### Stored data

------------------------------------------------------------

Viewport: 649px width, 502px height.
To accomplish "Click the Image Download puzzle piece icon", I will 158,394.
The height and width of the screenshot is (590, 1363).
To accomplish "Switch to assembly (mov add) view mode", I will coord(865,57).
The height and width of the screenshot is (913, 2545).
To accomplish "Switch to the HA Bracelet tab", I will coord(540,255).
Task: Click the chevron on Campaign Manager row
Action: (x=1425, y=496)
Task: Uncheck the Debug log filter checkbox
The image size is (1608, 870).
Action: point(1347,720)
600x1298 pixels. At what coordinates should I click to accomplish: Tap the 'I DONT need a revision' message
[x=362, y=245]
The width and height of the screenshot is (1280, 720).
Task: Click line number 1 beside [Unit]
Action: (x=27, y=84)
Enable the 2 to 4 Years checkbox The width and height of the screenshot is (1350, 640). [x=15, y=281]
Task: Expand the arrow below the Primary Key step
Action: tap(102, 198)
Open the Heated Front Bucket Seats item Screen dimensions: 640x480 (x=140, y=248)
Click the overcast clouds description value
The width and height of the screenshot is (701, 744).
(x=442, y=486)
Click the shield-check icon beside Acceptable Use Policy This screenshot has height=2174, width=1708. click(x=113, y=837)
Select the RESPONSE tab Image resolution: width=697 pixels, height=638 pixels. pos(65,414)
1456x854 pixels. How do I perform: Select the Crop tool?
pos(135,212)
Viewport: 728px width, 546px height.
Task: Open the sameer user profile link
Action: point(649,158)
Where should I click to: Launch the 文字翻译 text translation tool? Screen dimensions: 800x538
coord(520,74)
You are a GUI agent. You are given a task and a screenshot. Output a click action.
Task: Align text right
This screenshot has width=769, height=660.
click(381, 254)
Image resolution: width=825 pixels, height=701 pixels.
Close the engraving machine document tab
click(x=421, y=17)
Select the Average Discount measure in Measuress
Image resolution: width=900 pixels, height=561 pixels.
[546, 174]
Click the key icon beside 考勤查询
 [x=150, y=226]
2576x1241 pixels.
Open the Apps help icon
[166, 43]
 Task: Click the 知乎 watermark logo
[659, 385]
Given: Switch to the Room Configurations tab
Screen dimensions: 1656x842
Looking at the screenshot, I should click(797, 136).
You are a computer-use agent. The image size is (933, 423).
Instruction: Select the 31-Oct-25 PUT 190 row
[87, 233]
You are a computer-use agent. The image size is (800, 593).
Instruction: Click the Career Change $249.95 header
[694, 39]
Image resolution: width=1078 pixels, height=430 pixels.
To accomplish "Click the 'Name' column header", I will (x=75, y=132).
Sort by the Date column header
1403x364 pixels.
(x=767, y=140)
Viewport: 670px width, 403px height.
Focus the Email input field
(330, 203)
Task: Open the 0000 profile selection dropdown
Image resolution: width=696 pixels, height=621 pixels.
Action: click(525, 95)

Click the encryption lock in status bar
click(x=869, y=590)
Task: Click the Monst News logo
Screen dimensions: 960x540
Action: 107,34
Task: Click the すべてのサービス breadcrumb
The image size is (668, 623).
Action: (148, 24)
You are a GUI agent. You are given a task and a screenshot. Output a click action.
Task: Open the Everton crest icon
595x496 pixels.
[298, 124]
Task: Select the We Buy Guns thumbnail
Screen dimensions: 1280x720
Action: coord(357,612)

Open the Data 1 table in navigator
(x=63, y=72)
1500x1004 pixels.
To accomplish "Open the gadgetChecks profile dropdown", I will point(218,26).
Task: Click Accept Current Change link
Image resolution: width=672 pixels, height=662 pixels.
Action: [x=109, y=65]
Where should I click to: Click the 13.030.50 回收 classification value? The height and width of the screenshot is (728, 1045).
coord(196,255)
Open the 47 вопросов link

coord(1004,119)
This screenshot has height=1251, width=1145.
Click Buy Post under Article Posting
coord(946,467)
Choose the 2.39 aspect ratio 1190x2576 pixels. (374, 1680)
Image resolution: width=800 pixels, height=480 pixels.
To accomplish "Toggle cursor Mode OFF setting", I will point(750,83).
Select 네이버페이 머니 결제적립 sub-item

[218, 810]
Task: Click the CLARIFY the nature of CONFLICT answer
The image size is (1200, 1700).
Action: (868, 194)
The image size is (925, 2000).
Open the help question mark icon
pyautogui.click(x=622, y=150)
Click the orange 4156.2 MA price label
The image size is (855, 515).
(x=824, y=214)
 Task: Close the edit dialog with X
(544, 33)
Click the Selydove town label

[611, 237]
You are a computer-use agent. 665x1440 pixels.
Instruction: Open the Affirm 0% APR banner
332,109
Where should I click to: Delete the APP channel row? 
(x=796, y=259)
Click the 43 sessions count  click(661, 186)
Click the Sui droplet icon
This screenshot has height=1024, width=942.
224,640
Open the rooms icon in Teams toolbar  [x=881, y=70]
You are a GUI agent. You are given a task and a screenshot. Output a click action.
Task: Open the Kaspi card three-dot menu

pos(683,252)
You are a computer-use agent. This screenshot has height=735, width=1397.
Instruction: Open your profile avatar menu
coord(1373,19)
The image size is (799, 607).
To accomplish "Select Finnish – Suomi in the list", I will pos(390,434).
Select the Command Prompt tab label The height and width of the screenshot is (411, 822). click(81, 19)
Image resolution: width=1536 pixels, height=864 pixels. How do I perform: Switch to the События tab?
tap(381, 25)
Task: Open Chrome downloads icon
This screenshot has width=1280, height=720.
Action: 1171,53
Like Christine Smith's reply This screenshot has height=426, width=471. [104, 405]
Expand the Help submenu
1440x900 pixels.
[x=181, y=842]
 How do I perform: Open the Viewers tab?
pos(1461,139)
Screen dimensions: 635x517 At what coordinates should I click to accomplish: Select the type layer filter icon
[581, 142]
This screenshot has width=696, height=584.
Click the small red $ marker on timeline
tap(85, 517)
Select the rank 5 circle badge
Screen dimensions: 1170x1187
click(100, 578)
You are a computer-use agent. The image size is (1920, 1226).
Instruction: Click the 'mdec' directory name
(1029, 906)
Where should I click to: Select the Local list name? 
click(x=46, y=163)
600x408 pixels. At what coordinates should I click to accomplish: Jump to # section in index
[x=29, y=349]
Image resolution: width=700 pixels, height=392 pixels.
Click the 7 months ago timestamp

------------------------------------------------------------

### Exercise brief
Could you transcribe every record above exactly as it appears?

### Solution
Viewport: 649px width, 502px height.
To accomplish "Click the Image Download puzzle piece icon", I will 158,394.
The height and width of the screenshot is (590, 1363).
To accomplish "Switch to assembly (mov add) view mode", I will coord(865,57).
The height and width of the screenshot is (913, 2545).
To accomplish "Switch to the HA Bracelet tab", I will coord(540,255).
Task: Click the chevron on Campaign Manager row
Action: (x=1425, y=496)
Task: Uncheck the Debug log filter checkbox
The image size is (1608, 870).
Action: point(1347,720)
600x1298 pixels. At what coordinates should I click to accomplish: Tap the 'I DONT need a revision' message
[x=362, y=245]
The width and height of the screenshot is (1280, 720).
Task: Click line number 1 beside [Unit]
Action: (x=27, y=84)
Enable the 2 to 4 Years checkbox The width and height of the screenshot is (1350, 640). [x=15, y=281]
Task: Expand the arrow below the Primary Key step
Action: tap(102, 198)
Open the Heated Front Bucket Seats item Screen dimensions: 640x480 (x=140, y=248)
Click the overcast clouds description value
The width and height of the screenshot is (701, 744).
(x=442, y=486)
Click the shield-check icon beside Acceptable Use Policy This screenshot has height=2174, width=1708. click(x=113, y=837)
Select the RESPONSE tab Image resolution: width=697 pixels, height=638 pixels. pos(65,414)
1456x854 pixels. How do I perform: Select the Crop tool?
pos(135,212)
Viewport: 728px width, 546px height.
Task: Open the sameer user profile link
Action: point(649,158)
Where should I click to: Launch the 文字翻译 text translation tool? Screen dimensions: 800x538
coord(520,74)
You are a GUI agent. You are given a task and a screenshot. Output a click action.
Task: Align text right
This screenshot has width=769, height=660.
click(381, 254)
Image resolution: width=825 pixels, height=701 pixels.
Close the engraving machine document tab
click(x=421, y=17)
Select the Average Discount measure in Measuress
Image resolution: width=900 pixels, height=561 pixels.
[546, 174]
Click the key icon beside 考勤查询
 [x=150, y=226]
2576x1241 pixels.
Open the Apps help icon
[166, 43]
 Task: Click the 知乎 watermark logo
[659, 385]
Given: Switch to the Room Configurations tab
Screen dimensions: 1656x842
Looking at the screenshot, I should click(797, 136).
You are a computer-use agent. The image size is (933, 423).
Instruction: Select the 31-Oct-25 PUT 190 row
[87, 233]
You are a computer-use agent. The image size is (800, 593).
Instruction: Click the Career Change $249.95 header
[694, 39]
Image resolution: width=1078 pixels, height=430 pixels.
To accomplish "Click the 'Name' column header", I will (x=75, y=132).
Sort by the Date column header
1403x364 pixels.
(x=767, y=140)
Viewport: 670px width, 403px height.
Focus the Email input field
(330, 203)
Task: Open the 0000 profile selection dropdown
Image resolution: width=696 pixels, height=621 pixels.
Action: click(525, 95)

Click the encryption lock in status bar
click(x=869, y=590)
Task: Click the Monst News logo
Screen dimensions: 960x540
Action: 107,34
Task: Click the すべてのサービス breadcrumb
The image size is (668, 623).
Action: (148, 24)
You are a GUI agent. You are given a task and a screenshot. Output a click action.
Task: Open the Everton crest icon
595x496 pixels.
[298, 124]
Task: Select the We Buy Guns thumbnail
Screen dimensions: 1280x720
Action: coord(357,612)

Open the Data 1 table in navigator
(x=63, y=72)
1500x1004 pixels.
To accomplish "Open the gadgetChecks profile dropdown", I will point(218,26).
Task: Click Accept Current Change link
Image resolution: width=672 pixels, height=662 pixels.
Action: [x=109, y=65]
Where should I click to: Click the 13.030.50 回收 classification value? The height and width of the screenshot is (728, 1045).
coord(196,255)
Open the 47 вопросов link

coord(1004,119)
This screenshot has height=1251, width=1145.
Click Buy Post under Article Posting
coord(946,467)
Choose the 2.39 aspect ratio 1190x2576 pixels. (374, 1680)
Image resolution: width=800 pixels, height=480 pixels.
To accomplish "Toggle cursor Mode OFF setting", I will point(750,83).
Select 네이버페이 머니 결제적립 sub-item

[218, 810]
Task: Click the CLARIFY the nature of CONFLICT answer
The image size is (1200, 1700).
Action: (868, 194)
The image size is (925, 2000).
Open the help question mark icon
pyautogui.click(x=622, y=150)
Click the orange 4156.2 MA price label
The image size is (855, 515).
(x=824, y=214)
 Task: Close the edit dialog with X
(544, 33)
Click the Selydove town label

[611, 237]
You are a computer-use agent. 665x1440 pixels.
Instruction: Open the Affirm 0% APR banner
332,109
Where should I click to: Delete the APP channel row? 
(x=796, y=259)
Click the 43 sessions count  click(661, 186)
Click the Sui droplet icon
This screenshot has height=1024, width=942.
224,640
Open the rooms icon in Teams toolbar  [x=881, y=70]
You are a GUI agent. You are given a task and a screenshot. Output a click action.
Task: Open the Kaspi card three-dot menu

pos(683,252)
You are a computer-use agent. This screenshot has height=735, width=1397.
Instruction: Open your profile avatar menu
coord(1373,19)
The image size is (799, 607).
To accomplish "Select Finnish – Suomi in the list", I will pos(390,434).
Select the Command Prompt tab label The height and width of the screenshot is (411, 822). click(81, 19)
Image resolution: width=1536 pixels, height=864 pixels. How do I perform: Switch to the События tab?
tap(381, 25)
Task: Open Chrome downloads icon
This screenshot has width=1280, height=720.
Action: 1171,53
Like Christine Smith's reply This screenshot has height=426, width=471. [104, 405]
Expand the Help submenu
1440x900 pixels.
[x=181, y=842]
 How do I perform: Open the Viewers tab?
pos(1461,139)
Screen dimensions: 635x517 At what coordinates should I click to accomplish: Select the type layer filter icon
[581, 142]
This screenshot has width=696, height=584.
Click the small red $ marker on timeline
tap(85, 517)
Select the rank 5 circle badge
Screen dimensions: 1170x1187
click(100, 578)
You are a computer-use agent. The image size is (1920, 1226).
Instruction: Click the 'mdec' directory name
(1029, 906)
Where should I click to: Select the Local list name? 
click(x=46, y=163)
600x408 pixels. At what coordinates should I click to accomplish: Jump to # section in index
[x=29, y=349]
Image resolution: width=700 pixels, height=392 pixels.
Click the 7 months ago timestamp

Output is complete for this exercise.